Ele pestanejou e recuou, como se eu o tivesse agredido.
«Eu não…» Ele parou e passou a mão pelo rosto. «Eu fiquei com medo, está bem?»
«Covarde», sussurrei, atirando-lhe a carta como se fosse uma espada.
Os seus olhos arregalaram-se. Ficámos assim, parecia uma eternidade, mas depois ele pegou na página e leu a carta.
Nem sequer me vieram lágrimas aos olhos quando o vi suspirar, chocado, e recostar-se no sofá. Estava demasiado cansada para isso.
As emoções passavam-se pelo seu rosto e, a certa altura, ele soltou um gemido baixo. Parecia ter relido as palavras dela pelo menos três vezes antes de baixar a cabeça para as mãos.
«Ela… ela esperou, e eu não apareci.» Os seus ombros tremiam e a sua voz estava carregada de emoção.

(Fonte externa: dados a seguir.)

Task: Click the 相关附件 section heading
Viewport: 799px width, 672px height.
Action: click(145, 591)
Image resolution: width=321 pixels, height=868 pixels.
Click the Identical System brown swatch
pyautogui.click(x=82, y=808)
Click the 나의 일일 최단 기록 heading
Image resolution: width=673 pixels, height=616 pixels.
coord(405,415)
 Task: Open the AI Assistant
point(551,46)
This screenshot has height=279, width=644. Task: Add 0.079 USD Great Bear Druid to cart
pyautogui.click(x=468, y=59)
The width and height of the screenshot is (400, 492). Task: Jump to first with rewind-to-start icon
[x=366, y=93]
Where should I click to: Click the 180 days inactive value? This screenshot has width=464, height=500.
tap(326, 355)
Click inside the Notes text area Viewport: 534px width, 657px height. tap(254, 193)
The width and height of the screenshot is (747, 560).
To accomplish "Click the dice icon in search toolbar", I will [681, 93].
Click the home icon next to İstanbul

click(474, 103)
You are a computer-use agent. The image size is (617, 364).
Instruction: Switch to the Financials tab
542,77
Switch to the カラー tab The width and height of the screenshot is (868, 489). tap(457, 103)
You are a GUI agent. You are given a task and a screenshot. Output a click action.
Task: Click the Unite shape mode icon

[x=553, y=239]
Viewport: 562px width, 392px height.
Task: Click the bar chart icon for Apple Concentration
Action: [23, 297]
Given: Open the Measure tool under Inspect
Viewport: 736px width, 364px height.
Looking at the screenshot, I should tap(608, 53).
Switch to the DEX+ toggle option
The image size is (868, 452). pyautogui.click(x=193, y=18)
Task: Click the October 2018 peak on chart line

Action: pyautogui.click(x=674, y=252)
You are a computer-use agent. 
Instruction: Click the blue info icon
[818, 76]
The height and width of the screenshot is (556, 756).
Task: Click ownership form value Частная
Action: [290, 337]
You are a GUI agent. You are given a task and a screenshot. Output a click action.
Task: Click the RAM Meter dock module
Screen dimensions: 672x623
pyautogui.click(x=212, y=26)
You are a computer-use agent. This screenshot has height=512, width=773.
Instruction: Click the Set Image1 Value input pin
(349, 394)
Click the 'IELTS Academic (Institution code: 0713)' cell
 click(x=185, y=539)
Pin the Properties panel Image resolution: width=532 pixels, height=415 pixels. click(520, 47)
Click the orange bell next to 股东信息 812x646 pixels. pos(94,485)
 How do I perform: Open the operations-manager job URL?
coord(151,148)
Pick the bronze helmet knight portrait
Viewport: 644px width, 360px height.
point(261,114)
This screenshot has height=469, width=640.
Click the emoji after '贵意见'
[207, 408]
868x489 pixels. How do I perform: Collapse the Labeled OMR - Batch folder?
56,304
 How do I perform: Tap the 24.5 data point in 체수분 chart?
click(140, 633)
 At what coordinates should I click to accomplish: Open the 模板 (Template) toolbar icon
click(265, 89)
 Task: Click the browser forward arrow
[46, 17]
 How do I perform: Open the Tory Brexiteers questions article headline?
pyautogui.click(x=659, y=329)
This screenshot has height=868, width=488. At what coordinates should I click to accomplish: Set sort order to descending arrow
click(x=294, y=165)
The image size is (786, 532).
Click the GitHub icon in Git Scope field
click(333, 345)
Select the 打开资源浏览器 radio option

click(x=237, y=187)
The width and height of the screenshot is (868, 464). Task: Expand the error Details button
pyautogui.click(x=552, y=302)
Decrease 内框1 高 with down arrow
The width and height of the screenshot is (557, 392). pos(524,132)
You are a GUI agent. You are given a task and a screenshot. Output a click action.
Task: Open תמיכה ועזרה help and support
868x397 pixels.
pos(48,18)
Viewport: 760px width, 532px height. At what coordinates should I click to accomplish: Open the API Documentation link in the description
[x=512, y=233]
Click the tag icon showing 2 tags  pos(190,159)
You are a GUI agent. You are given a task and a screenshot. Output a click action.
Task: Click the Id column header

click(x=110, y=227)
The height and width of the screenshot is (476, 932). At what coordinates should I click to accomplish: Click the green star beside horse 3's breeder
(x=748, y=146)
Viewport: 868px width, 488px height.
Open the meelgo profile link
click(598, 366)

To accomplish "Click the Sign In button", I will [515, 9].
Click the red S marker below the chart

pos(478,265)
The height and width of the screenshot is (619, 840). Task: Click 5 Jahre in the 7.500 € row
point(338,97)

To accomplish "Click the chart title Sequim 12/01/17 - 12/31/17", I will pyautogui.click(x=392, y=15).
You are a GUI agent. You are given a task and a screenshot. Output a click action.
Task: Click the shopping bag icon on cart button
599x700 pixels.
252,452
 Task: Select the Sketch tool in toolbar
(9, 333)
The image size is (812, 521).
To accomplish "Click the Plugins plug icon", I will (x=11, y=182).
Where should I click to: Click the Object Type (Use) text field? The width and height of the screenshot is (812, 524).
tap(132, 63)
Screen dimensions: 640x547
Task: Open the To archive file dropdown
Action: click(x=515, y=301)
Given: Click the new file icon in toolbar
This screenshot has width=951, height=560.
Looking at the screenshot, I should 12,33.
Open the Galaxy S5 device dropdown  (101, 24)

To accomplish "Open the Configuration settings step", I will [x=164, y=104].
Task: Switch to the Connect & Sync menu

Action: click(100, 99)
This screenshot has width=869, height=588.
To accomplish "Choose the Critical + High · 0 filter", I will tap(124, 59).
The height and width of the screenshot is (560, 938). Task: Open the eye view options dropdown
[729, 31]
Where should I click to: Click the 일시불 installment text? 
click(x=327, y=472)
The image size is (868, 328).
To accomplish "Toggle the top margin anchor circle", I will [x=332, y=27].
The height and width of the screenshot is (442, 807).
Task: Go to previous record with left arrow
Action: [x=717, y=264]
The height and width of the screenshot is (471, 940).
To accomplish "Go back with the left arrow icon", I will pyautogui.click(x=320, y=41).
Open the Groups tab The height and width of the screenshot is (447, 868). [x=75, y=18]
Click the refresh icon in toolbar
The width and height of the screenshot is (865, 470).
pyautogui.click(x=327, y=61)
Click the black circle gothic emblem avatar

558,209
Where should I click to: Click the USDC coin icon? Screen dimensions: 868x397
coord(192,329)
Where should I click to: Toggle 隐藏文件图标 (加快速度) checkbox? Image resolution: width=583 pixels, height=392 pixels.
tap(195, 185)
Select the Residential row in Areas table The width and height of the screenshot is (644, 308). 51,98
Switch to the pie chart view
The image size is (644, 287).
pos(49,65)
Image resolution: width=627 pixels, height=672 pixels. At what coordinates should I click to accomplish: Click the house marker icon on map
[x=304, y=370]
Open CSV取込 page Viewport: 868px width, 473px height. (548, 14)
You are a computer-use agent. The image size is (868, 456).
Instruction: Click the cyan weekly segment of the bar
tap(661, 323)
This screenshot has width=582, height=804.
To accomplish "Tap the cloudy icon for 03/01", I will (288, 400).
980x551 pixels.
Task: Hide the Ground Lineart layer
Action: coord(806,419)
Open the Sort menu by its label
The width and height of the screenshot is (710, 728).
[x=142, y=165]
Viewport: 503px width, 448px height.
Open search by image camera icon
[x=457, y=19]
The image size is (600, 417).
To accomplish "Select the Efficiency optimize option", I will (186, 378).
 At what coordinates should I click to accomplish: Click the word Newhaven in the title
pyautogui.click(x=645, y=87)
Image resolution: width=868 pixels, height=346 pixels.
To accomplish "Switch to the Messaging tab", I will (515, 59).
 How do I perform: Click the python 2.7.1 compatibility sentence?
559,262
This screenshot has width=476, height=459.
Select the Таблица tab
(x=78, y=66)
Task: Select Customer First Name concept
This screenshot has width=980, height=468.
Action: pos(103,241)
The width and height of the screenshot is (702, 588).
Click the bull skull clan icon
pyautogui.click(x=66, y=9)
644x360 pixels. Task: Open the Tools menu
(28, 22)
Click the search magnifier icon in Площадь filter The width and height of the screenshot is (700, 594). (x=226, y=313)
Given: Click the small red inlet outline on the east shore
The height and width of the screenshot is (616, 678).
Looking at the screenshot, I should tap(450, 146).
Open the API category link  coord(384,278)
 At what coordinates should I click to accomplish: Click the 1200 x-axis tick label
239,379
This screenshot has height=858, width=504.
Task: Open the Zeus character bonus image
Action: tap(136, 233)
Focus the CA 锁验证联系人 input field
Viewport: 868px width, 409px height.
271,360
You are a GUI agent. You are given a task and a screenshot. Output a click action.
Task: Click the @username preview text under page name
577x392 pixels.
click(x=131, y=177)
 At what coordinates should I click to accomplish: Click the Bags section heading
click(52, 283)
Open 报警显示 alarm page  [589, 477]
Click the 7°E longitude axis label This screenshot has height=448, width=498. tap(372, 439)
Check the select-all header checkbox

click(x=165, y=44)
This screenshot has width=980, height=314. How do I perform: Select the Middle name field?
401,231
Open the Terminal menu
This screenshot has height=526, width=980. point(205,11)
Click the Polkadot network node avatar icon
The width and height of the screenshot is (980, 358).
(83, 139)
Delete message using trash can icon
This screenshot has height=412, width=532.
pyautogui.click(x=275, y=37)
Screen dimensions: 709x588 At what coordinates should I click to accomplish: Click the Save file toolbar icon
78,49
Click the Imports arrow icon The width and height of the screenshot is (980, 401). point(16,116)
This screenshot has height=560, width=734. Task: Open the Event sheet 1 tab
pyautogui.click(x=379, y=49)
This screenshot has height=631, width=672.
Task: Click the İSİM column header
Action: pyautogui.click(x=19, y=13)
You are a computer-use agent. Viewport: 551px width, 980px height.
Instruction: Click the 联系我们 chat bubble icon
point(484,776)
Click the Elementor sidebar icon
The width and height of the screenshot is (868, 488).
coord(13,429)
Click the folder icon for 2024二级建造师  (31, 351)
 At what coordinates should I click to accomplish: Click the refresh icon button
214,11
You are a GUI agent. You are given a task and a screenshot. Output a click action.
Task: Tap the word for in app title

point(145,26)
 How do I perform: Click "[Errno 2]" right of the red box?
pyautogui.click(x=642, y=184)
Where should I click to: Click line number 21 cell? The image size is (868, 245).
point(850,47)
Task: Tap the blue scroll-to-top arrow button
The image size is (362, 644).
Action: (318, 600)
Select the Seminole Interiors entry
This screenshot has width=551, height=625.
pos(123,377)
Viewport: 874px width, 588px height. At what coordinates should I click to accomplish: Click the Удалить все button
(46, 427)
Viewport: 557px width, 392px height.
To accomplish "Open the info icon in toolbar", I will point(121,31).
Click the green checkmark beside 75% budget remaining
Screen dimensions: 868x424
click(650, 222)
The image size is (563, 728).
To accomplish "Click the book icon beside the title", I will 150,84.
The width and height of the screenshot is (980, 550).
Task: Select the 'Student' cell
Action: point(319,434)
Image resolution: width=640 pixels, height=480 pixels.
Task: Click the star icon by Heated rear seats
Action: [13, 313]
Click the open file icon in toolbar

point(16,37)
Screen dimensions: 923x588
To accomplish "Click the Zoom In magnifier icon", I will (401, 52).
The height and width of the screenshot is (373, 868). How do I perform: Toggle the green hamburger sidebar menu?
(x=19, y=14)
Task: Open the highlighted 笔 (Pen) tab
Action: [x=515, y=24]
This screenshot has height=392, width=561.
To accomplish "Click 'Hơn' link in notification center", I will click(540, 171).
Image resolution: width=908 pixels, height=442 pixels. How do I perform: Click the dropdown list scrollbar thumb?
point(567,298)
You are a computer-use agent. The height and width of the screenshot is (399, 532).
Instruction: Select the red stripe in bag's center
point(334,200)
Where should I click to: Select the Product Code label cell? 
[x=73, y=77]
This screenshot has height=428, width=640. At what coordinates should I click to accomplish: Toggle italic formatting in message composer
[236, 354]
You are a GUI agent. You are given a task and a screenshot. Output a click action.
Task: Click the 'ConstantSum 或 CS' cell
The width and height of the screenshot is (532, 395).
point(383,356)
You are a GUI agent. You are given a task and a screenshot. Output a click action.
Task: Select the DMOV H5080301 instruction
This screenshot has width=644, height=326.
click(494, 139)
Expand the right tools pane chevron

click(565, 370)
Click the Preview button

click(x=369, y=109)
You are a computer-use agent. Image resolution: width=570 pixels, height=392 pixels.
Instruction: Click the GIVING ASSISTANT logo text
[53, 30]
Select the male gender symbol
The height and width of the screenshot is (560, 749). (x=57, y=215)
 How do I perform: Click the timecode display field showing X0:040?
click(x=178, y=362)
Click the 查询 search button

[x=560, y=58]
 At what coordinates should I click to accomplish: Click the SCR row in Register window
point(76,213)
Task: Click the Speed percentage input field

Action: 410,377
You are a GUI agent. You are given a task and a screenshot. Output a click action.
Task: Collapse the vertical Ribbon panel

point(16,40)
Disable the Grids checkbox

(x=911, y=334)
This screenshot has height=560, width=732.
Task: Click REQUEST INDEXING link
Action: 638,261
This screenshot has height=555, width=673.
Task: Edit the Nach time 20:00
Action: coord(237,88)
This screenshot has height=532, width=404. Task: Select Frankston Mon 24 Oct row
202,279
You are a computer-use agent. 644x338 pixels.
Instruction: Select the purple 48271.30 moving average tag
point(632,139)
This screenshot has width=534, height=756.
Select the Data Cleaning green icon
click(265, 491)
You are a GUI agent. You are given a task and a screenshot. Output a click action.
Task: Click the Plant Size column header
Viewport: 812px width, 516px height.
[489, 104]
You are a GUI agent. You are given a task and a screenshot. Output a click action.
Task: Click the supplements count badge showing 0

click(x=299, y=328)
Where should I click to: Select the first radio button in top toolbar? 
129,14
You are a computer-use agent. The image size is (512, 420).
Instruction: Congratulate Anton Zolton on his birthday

Um silêncio denso e sufocante pairou entre nós. Ele chorava como alguém que lamentava o seu próprio túmulo. Mas eu não sentia pena dele. Eu também esperei.
«Tyler», disse eu, a minha voz estava calma, como um lago tranquilo após uma tempestade. «Estou cansada. Cansada de ser a segunda depois de um fantasma.» Senti o meu coração acalmar. «Acabou.»
Ele não me perseguiu quando saí da sala.
O divórcio foi tranquilo. Nenhum de nós tinha forças para torná-lo sujo. Dividimos a casa, os carros e o que restava da nossa vida.
Ele encontrou-a. Fiquei a saber disso pela nossa filha mais nova. Ela era feliz no casamento e o filho deles não estava interessado em conhecer o Tyler ou os seus meio-irmãos e meio-irmãs. Ele perdeu a sua oportunidade. Duas vezes.
E eu? Tenho o meu próprio apartamento. Na véspera de Natal, sentei-me à janela, observando o brilho suave das luzes dos apartamentos vizinhos.
Este ano não havia árvore de Natal, nem caixas, nem fantasmas. Apenas paz.